After understanding of slicing, as far as I see that it can be broken using pointers to dynamic variables. But how come? Why is there no slicing at that point ? I think myself but I'm not sure. After the ppet = pdog; assignment, pdog points to same address of ppet. Doesn't it ?
//Program to illustrate use of a virtual function 
//to defeat the slicing problem.
#include <string>
#include <iostream>
using namespace std;
class Pet
{
public:
    virtual void print();
    string name;    
};
class Dog : public Pet
{     
public: 
    virtual void print();//Keyword virtual not needed, but put
                         //here for clarity. (It is also good style!)
string breed;
};
int main()
{
    Dog vdog;
    Pet vpet;
    vdog.name = "Tiny"; 
    vdog.breed = "Great Dane";
    vpet = vdog; 
    //vpet.breed; is illegal since class Pet has no member named breed
    Dog *pdog;
    pdog = new Dog;
    pdog->name = "Tiny";
    pdog->breed = "Great Dane";
    Pet *ppet; 
    ppet = pdog; 
    ppet->print(); // These two print the same output:
    pdog->print(); // name: Tiny breed: Great Dane
    //The following, which accesses member variables directly
    //rather than via virtual functions, would produce an error:
    //cout << "name: " << ppet->name << "  breed: " 

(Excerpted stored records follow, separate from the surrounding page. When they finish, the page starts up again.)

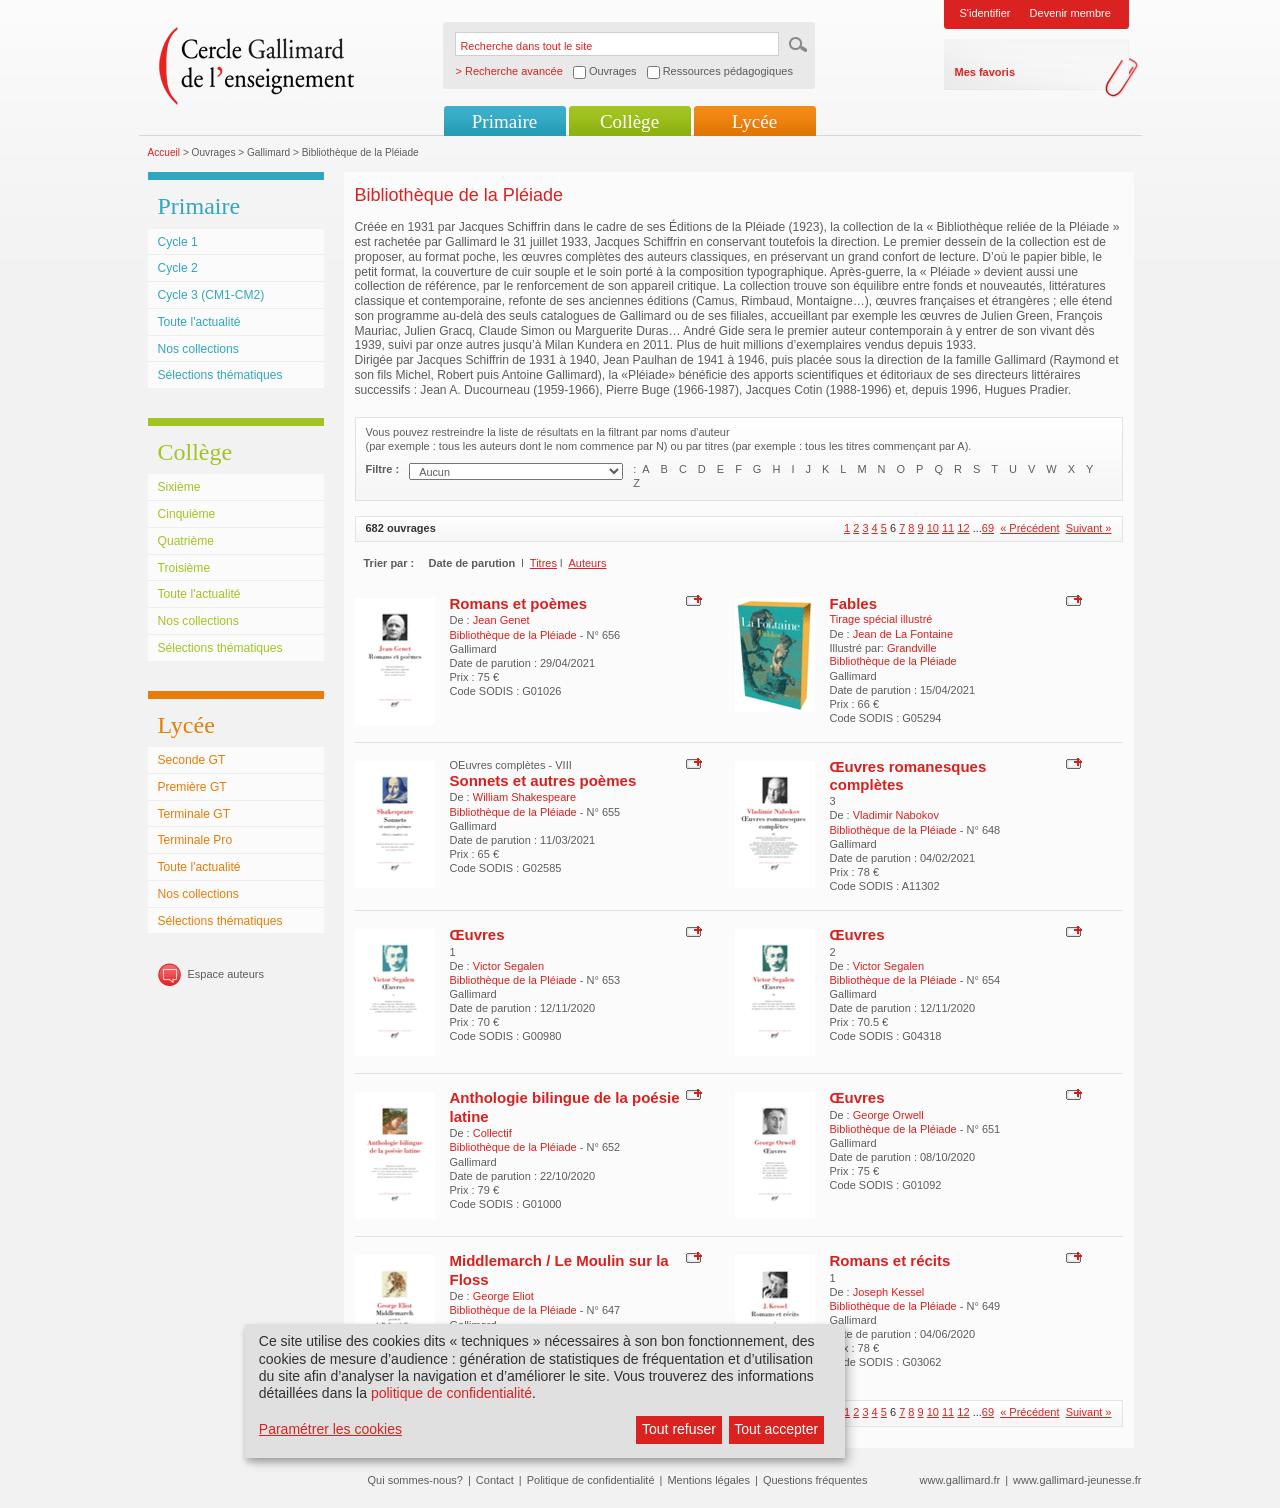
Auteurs (587, 563)
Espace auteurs (226, 974)
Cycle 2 (178, 268)
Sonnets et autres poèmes (543, 780)
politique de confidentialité (451, 1393)
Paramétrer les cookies (330, 1429)
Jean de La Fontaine (903, 634)
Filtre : (383, 469)
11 (948, 528)
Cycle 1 (178, 242)
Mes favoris (985, 72)
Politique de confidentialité (591, 1480)
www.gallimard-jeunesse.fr (1077, 1480)
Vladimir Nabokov (896, 815)
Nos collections (198, 349)
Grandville (912, 648)
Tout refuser (679, 1429)
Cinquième (187, 514)
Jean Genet (501, 620)
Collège (629, 121)
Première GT (192, 787)
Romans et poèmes (519, 603)
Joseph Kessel (889, 1292)
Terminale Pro (195, 840)
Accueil (164, 152)
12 (963, 528)
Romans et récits (890, 1260)
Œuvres (477, 934)
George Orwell (888, 1115)
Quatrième (186, 541)
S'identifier (985, 13)
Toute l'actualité (199, 322)
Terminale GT (194, 814)
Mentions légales (708, 1480)
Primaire (504, 121)
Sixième (179, 487)
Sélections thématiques (220, 375)
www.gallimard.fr (960, 1480)
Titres (543, 563)
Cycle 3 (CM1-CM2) (211, 295)
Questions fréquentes (815, 1480)
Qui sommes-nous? (415, 1480)
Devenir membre (1070, 13)
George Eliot (503, 1296)
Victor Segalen (508, 966)
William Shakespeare (524, 797)
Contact (495, 1480)
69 (988, 528)
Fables (854, 603)
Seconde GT (192, 760)
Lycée (754, 121)
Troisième (184, 568)
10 (933, 528)
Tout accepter (776, 1429)
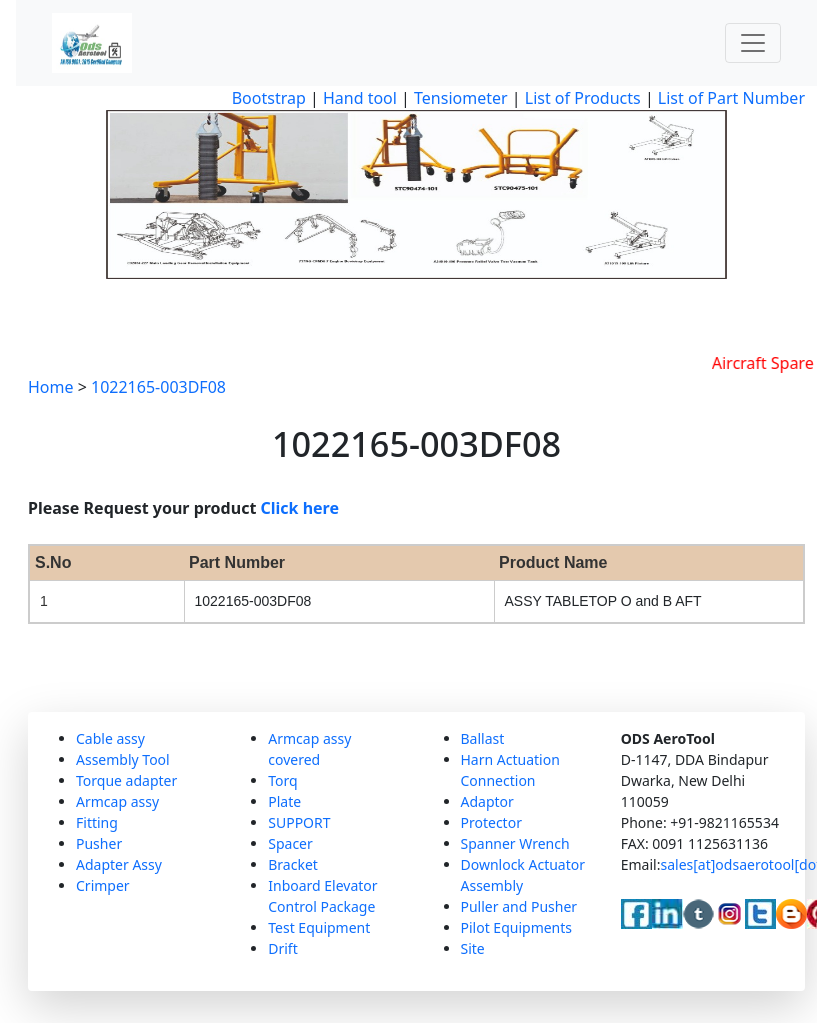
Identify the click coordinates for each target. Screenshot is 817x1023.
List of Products (581, 98)
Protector (491, 822)
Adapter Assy (119, 864)
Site (473, 948)
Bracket (293, 864)
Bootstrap (269, 98)
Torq (282, 780)
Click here (300, 508)
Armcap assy (117, 801)
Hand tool (360, 98)
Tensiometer (459, 98)
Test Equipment (319, 927)
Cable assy (110, 738)
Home (51, 387)
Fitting (97, 822)
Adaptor (487, 801)
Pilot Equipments (517, 927)
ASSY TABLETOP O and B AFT (603, 601)
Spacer (290, 843)
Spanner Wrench (515, 843)
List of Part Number (731, 98)
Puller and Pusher (519, 906)
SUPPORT (299, 822)
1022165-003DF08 (158, 387)
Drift (282, 948)
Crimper (103, 885)
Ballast (483, 738)
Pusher (99, 843)
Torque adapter (126, 780)
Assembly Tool (123, 759)
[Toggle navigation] (753, 43)
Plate (284, 801)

    //     << ppet->breed << endl;
    //generates an error message: 'class Pet' has no member
    //named 'breed' .
    //See Pitfall section "Not Using Virtual Member Functions"

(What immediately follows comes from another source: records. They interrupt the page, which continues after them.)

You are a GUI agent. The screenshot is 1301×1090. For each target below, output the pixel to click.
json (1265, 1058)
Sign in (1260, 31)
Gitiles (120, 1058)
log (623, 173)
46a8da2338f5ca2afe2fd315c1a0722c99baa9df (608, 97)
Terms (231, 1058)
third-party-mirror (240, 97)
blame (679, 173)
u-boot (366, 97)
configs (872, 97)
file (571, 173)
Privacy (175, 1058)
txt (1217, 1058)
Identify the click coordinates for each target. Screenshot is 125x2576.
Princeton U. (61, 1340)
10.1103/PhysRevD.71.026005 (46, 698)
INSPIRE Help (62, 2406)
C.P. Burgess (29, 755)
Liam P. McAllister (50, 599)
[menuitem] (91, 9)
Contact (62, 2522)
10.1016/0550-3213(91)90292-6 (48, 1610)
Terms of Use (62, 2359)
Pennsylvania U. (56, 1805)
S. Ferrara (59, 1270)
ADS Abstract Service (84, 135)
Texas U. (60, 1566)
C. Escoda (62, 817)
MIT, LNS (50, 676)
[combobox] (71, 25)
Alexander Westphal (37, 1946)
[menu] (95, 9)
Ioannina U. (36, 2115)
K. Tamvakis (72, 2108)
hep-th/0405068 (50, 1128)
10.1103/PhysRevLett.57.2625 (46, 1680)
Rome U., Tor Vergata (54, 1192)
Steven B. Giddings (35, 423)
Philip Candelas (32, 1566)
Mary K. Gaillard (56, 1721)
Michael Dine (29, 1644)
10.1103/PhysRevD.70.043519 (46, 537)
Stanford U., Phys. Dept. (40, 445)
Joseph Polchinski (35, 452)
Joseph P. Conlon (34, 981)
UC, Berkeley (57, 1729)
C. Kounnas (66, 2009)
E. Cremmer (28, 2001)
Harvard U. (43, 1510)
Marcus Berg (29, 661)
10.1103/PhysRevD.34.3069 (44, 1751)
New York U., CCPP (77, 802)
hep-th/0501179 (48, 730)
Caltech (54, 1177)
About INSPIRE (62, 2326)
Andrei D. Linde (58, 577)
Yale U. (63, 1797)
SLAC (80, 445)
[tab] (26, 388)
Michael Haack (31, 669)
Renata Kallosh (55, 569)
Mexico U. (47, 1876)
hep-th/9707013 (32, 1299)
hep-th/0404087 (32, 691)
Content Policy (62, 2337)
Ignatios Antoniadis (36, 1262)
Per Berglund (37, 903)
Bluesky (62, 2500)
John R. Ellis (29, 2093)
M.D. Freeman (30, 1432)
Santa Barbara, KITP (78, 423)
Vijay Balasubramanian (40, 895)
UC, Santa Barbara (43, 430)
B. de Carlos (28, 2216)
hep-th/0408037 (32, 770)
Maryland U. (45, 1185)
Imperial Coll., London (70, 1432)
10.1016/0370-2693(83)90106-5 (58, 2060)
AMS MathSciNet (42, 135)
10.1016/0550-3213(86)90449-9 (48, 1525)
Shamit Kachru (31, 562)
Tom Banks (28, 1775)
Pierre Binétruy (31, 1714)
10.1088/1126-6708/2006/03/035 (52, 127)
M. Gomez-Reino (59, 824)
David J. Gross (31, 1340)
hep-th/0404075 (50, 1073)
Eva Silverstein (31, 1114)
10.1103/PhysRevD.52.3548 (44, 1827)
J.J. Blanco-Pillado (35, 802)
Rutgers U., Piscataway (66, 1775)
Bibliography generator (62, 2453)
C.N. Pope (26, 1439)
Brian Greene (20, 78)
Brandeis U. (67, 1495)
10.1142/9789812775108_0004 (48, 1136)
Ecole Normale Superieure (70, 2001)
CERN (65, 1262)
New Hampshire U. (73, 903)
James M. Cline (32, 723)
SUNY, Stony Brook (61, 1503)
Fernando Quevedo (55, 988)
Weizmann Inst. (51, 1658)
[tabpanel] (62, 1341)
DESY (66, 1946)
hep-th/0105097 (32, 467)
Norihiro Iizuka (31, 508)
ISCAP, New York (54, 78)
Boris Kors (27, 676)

    //for more discussion on this.
    return 0;
}
void Dog::print()
{
    cout << "name: " << name << endl;
    cout << "breed: " << breed << endl; 
}
void Pet::print()
{
    cout << "name: " << endl;//Note no breed mentioned
}
Output:
The slicing problem:
name: Tiny
Note that it was print from Pet that was invoked.
The slicing problem defeated:
name: Tiny
breed: Great Dane
name: Tiny
breed: Great Dane
                Derived classes essentially "start" with an instance of their base classes, followed by any additional fields the derived class adds. So:
class Base {
    int a, b;
};
class Derived {
    int c, d;
};
A Derived instance looks like this in memory:
[a] [b]|[c] [d]
If you now "slice" it into a Base instance, this happens:
[a] [b]|nothing
Pointers to objects on the other hand are always the same size regardless of type, so a pointer-to-base can point to a derived object and not lose any information.  The beginning of the Base part of a Derived object is exactly the same address as the Derived object itself.